新医師会館入居の全会員への訴え

新医師会館入居の全会員への訴え

 京都府医師会の第180回定時代議員会が10月17日午後、府医師会館で開催された。代議員会では、代議員より新医師会館への協会の入居問題について意見が出され、予定時間を超えて意見交換が行われた。意見交換では、協会の入居は会員の声であり、この声に是非とも応えていただきたい、との要望が出される一方で、そのことに必ずしもこだわる必要もないとの意見も出された。そうしたやり取りの後、府医執行部より「会員の意見を聞いたうえで決定したい」と提起され、議長がそれを結論として代議員会を終了した。この代議員会の議論を踏まえて関理事長はこのほど、以下のような「新医師会館への入居に関し改めて全会員に訴える」との見解を明らかにした。会員各位のご理解とご協力を是非ともお願いしたい。

新医師会館への入居に関し改めて全会員に訴える

 

京都府保険医協会理事長 関 浩
京都府保険医協会理事長 関 浩

 保険医協会は、協会事務所の新医師会館への入居について、協会代議員アンケートや地区医師会、協会定期総会などを通じて会員の皆様のご意向をお伺いし、大多数から引き続き新医師会館に入居すべしとのご意見をいただき、それを踏まえて府医に対して数回にわたりお願いをしてきました。しかしながら回答は決まって「まだ決定していない」ということのみで、来年8月竣工するという今に至っても、何の相談も方向性も示されておりません。この9月にも面談を申し入れましたが、未だ実現していません。

 前々回の府医代議員会から、医師国保の入居は2億円の拠出金とともに語られ、既成事実化しております。私自身は医師国保の入居に反対するものではありませんが、この拠出金も、もとはといえば我々の資産ではないのでしょうか。

 戦後、新制医師会が誕生、1年半遅れで保険医協会が発足し、府医師会館の中で事務所を構えました。その後、両会はある時は対立し独自の活動を推進し、ある時は車の両輪としてしっかりと協力しあってきたのが、この60年間です。両会は共に、保険診療の充実に努め、京都の保険診療は全国一とまで羨まれるようになりました。

 また旧聞に属しますが、昭和27年、28年当時、竹下府保険課長による府医や協会を無視した保険行政、会員処分に対して、会員の不満が高まり、両会の運動によって罷免を果たし、東京に追いやったこともありました。会員を守る運動でした。

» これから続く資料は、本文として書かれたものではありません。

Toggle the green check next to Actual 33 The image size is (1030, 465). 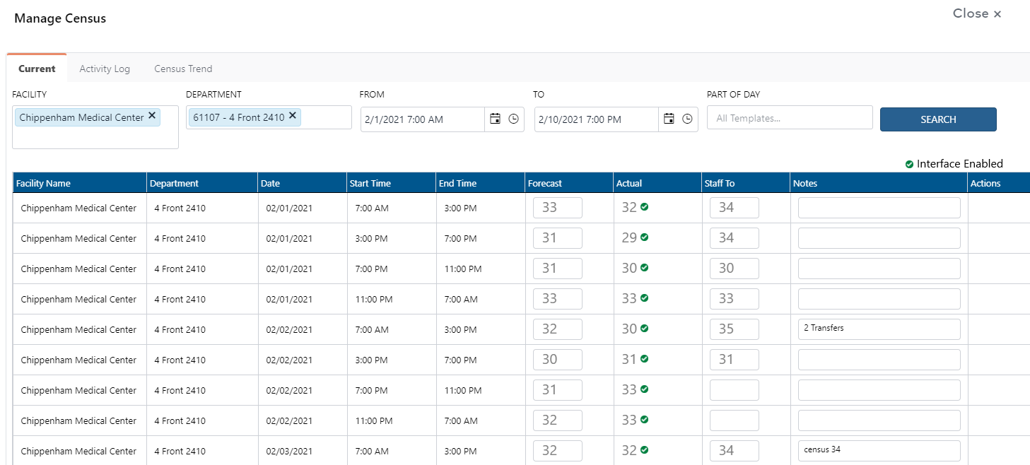643,298
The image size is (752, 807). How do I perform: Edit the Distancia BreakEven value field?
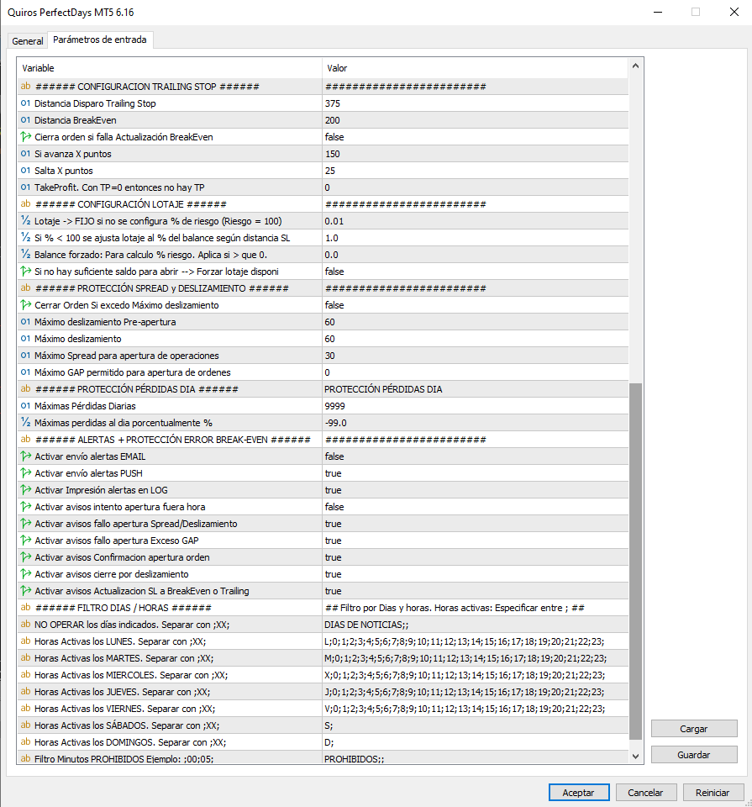474,120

 このように、これまでの京都の医療の歴史を振り返ってみると、両会の運動の歴史がそのまま京都の医療運動の歴史であり、力を合わせて京都の医療を守ってきたことが実感できます。私達の先人の運動の成果はどうしてなしえたのでありましょうか?

 それは両会が共に「医師会館」を活動の拠点とし、会員のため、地域住民のため、日本の医療のため、何が必要かを常に議論し、意見交換する「場」があったからではないでしょうか?

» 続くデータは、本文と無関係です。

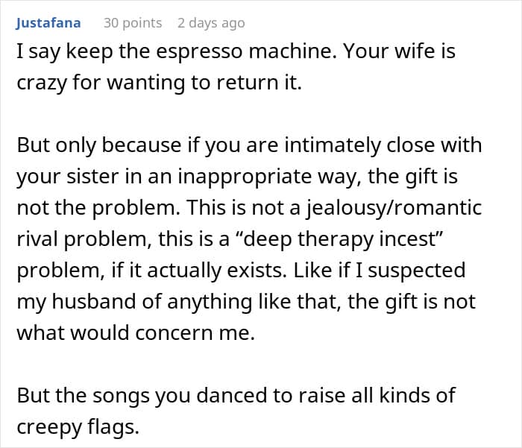Click the line But the songs you danced
This screenshot has height=448, width=522.
[236, 396]

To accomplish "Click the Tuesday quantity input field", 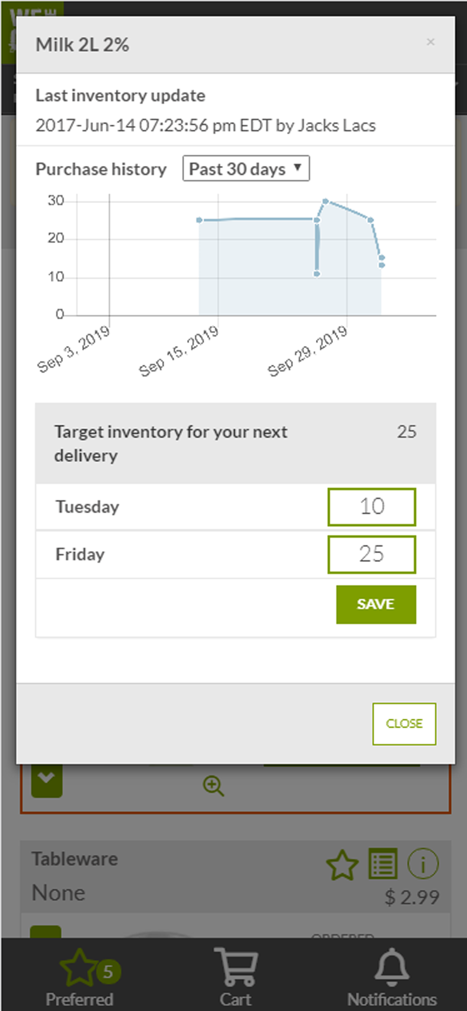I will 372,507.
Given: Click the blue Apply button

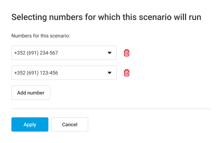Looking at the screenshot, I should [x=30, y=124].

 しかしながら今、新医師会館建設を機に、そうした「場」が失われることを危惧します。

 協会が追求してきた社会保障充実による内需拡大、雇用安定と府医が述べている社会保障の確立と思いは同じ、主張はそう変わりません。変わるのは手立て、手段でありましょう。

 昔から、「医師会は裃を着け行政と話し合う、協会は尻をまくって喧嘩する」と言われますが、別々のアプローチで会員のため、望ましい医療のため、それぞれの得意分野で最大限の努力をすることこそが、両会に課せられた使命ではないかと考えます。代議員会で述べられた「雨降って地固まる」これこそ求めるものと同感します。医師会が果たしている多くのことに賛意・感謝を示すとともに、もっと多くのことを協同して行いたいと希望します。

 協会は、イデオロギーに染まった団体との悪意ある話が流れますが、内部にいる人間として馬鹿げた妄言と断言できます。

 最後に、会員の皆様に訴えたいと思います。協会のこれまでの活動は、皆様に不利益を蒙らせたことがありますか?

 また、協会が医師会館を出て事務所を構えることは、すなわち会員の負担増につながると考えますが、いかがでしょうか?